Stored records
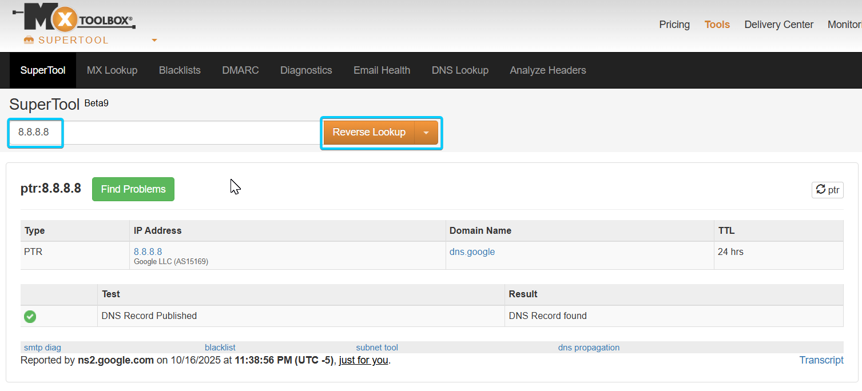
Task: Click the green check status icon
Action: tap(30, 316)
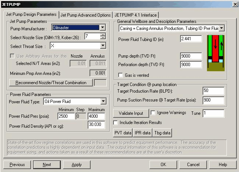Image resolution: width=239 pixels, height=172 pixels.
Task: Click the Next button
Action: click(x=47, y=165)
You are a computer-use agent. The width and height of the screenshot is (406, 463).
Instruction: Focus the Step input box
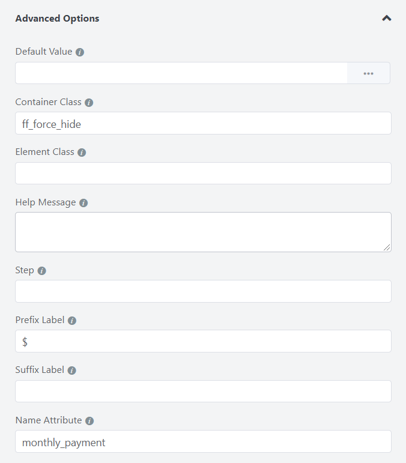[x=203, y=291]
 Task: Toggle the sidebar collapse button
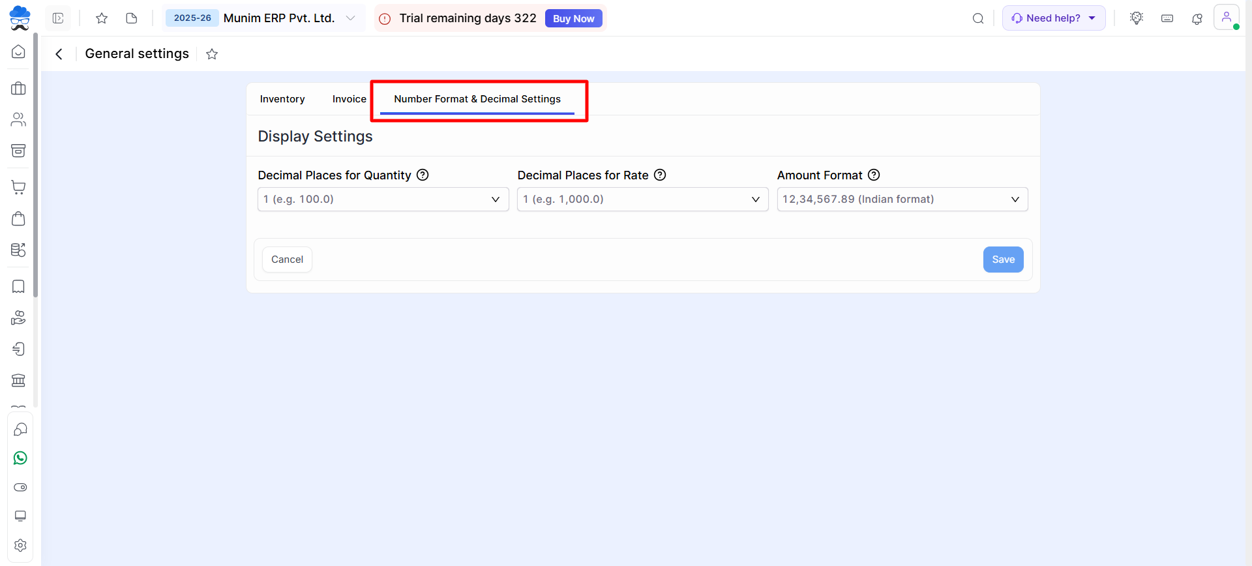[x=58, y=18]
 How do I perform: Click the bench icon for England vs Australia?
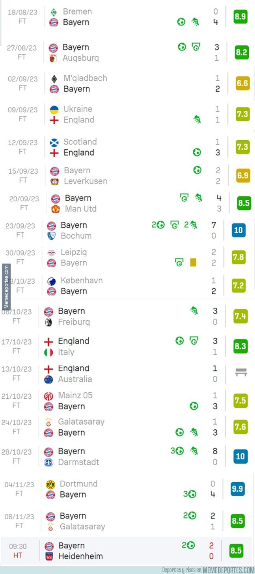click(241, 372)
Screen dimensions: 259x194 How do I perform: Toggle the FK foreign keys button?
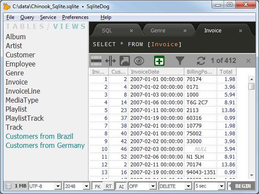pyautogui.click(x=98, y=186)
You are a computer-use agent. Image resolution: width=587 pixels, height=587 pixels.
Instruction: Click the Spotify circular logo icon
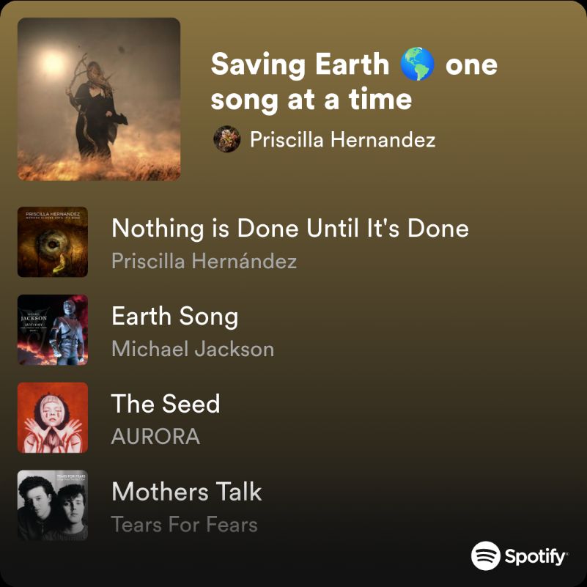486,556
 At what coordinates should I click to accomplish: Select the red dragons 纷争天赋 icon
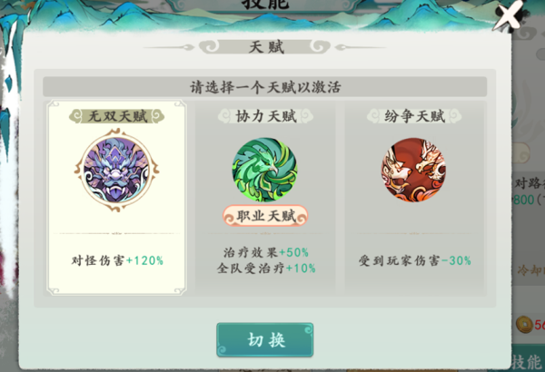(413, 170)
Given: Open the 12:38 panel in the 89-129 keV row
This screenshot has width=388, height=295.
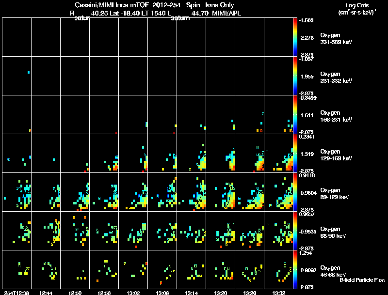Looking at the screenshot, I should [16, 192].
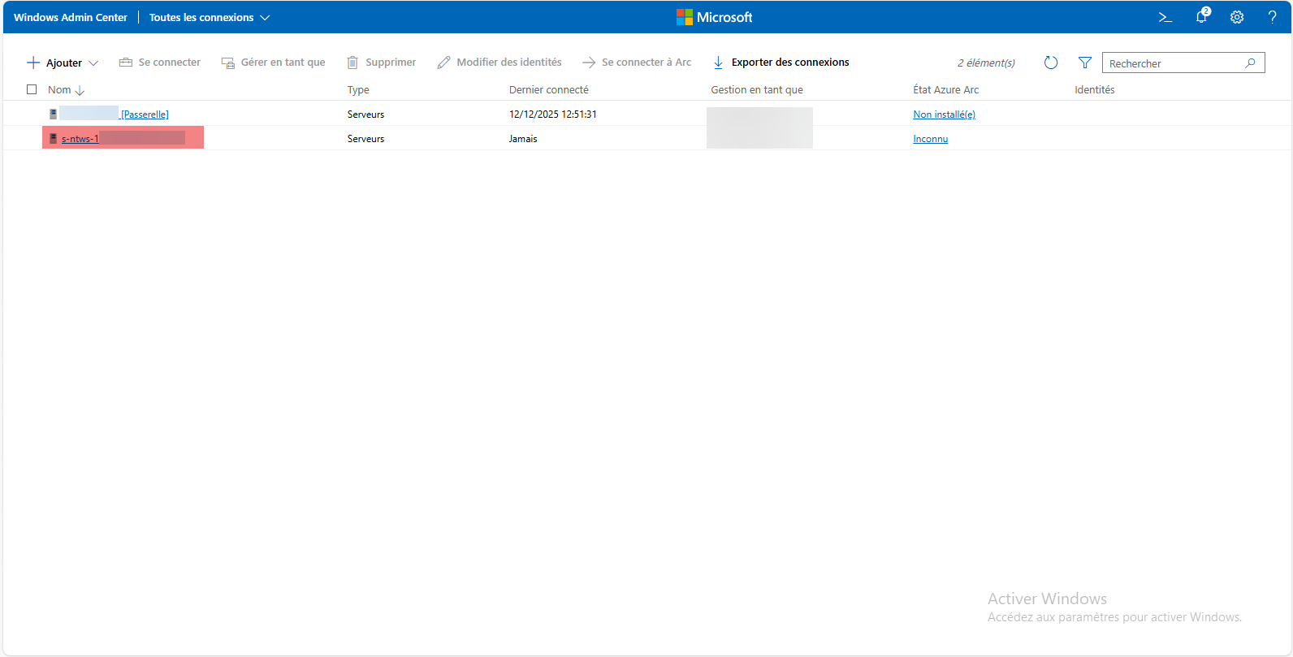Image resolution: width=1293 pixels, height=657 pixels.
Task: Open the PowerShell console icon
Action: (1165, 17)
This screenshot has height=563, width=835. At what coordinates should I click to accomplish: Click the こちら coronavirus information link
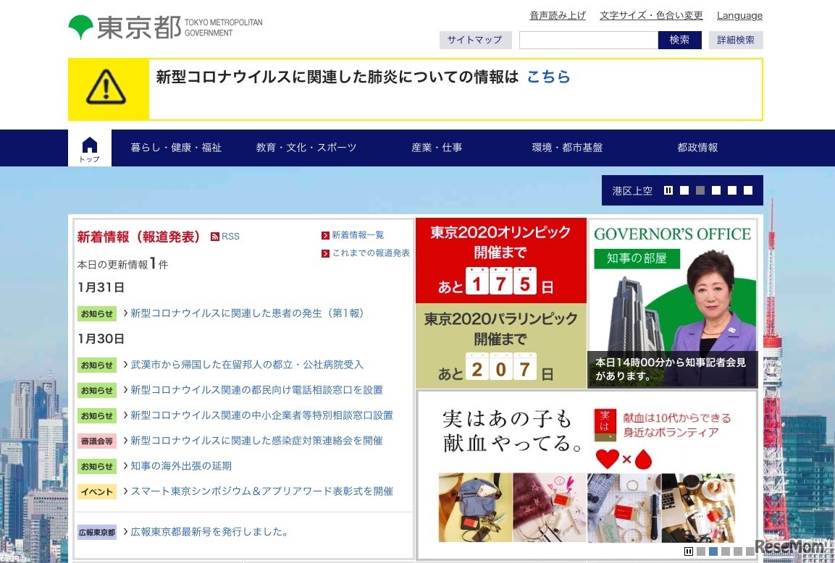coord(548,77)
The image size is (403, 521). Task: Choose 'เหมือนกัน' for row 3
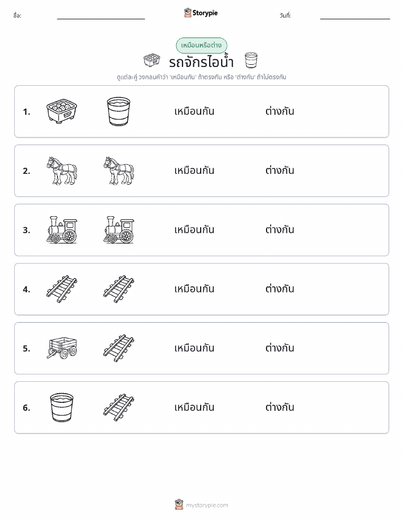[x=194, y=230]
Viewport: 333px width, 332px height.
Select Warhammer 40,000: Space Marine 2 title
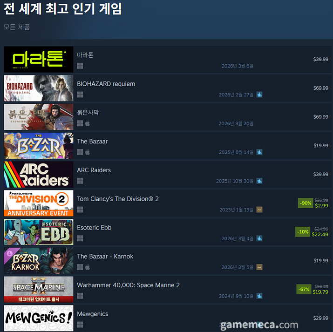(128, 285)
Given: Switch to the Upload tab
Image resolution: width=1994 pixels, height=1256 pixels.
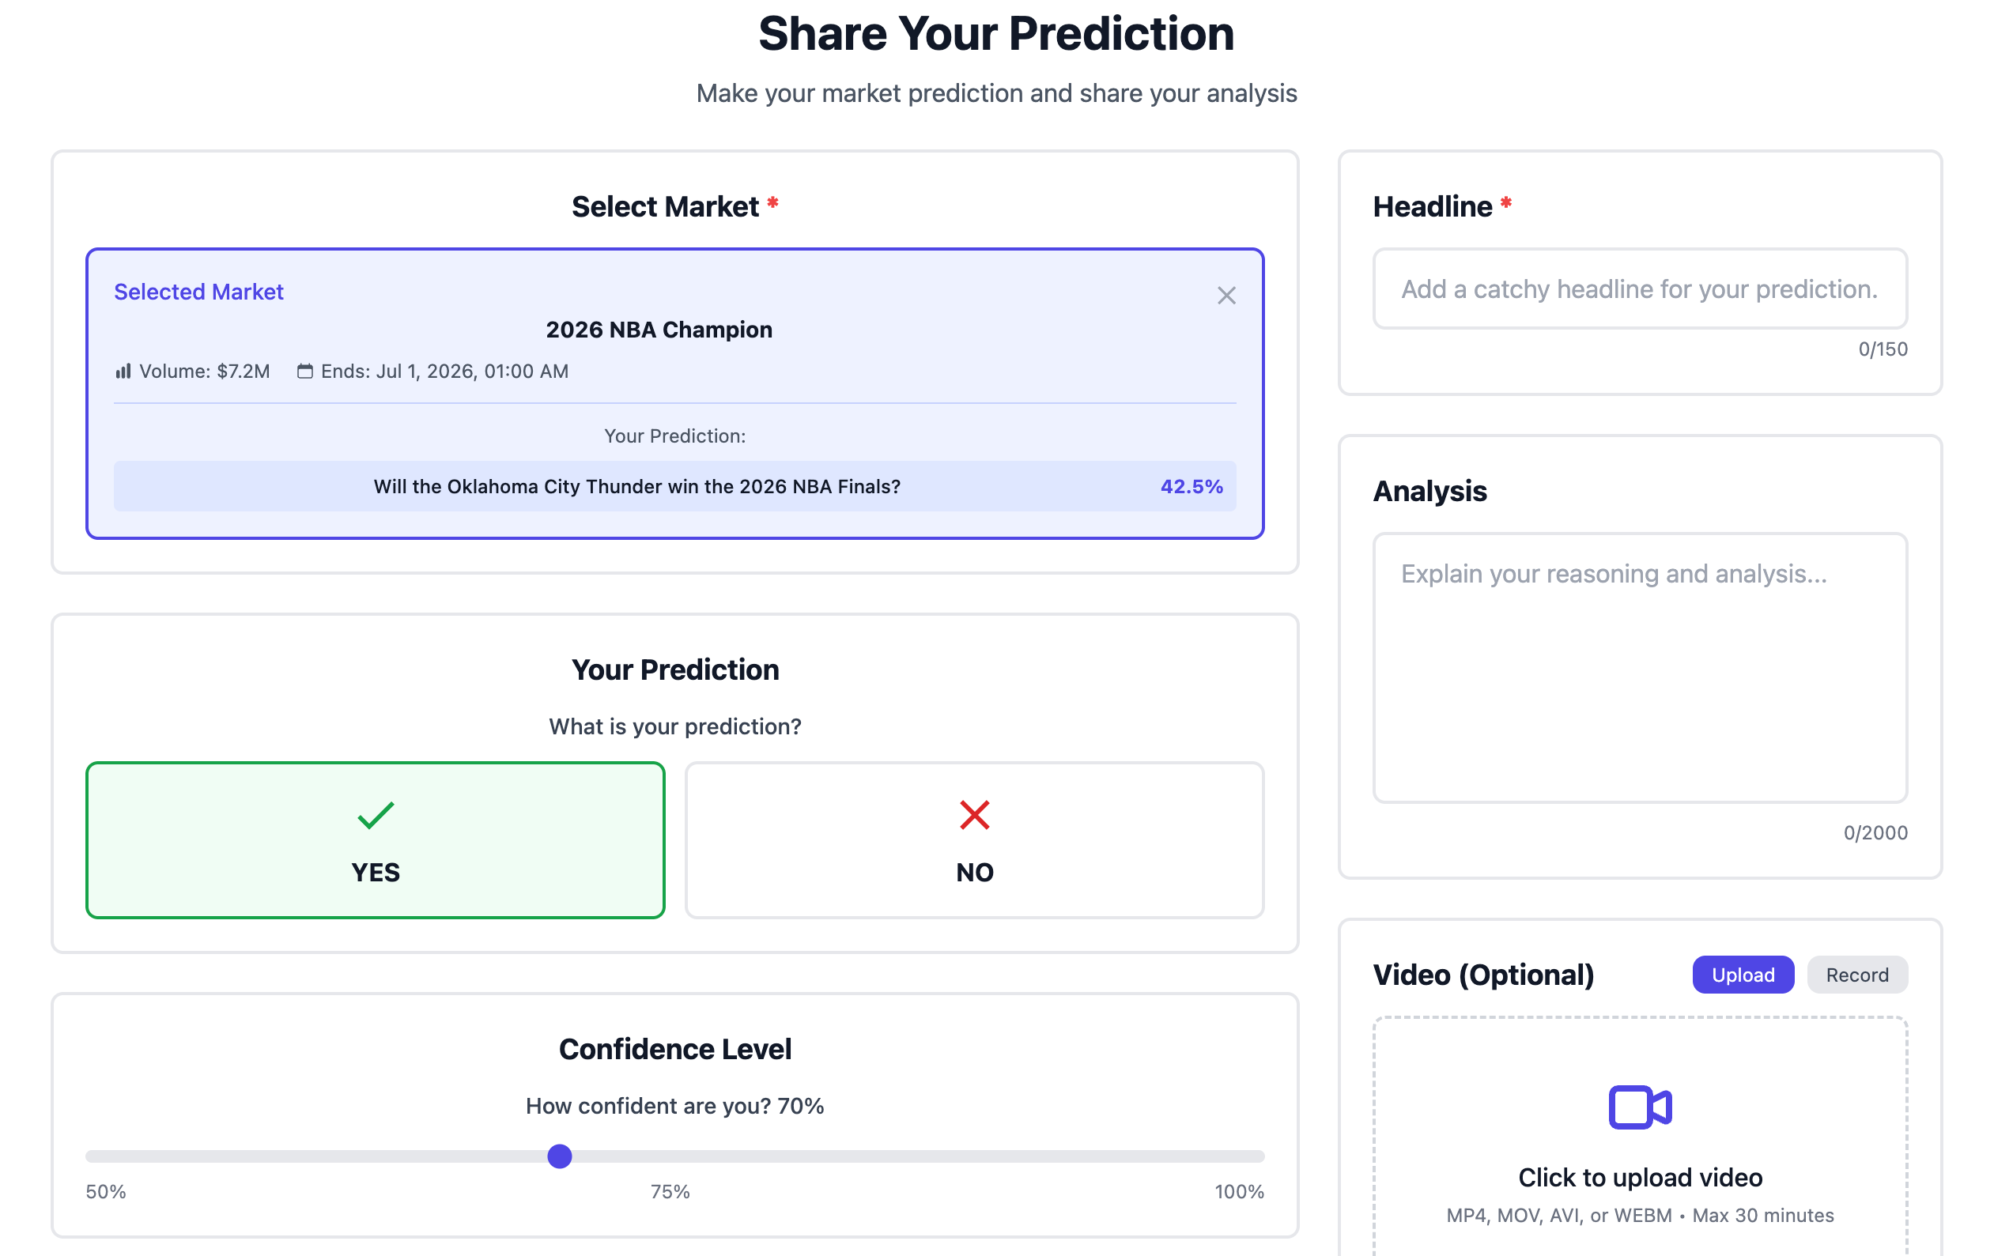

#### [EXERCISE]
Show each line of the records above containing "Given".

#### [FINISHED EXERCISE]
Given: Open the 12:38 panel in the 89-129 keV row
Given: Switch to the Upload tab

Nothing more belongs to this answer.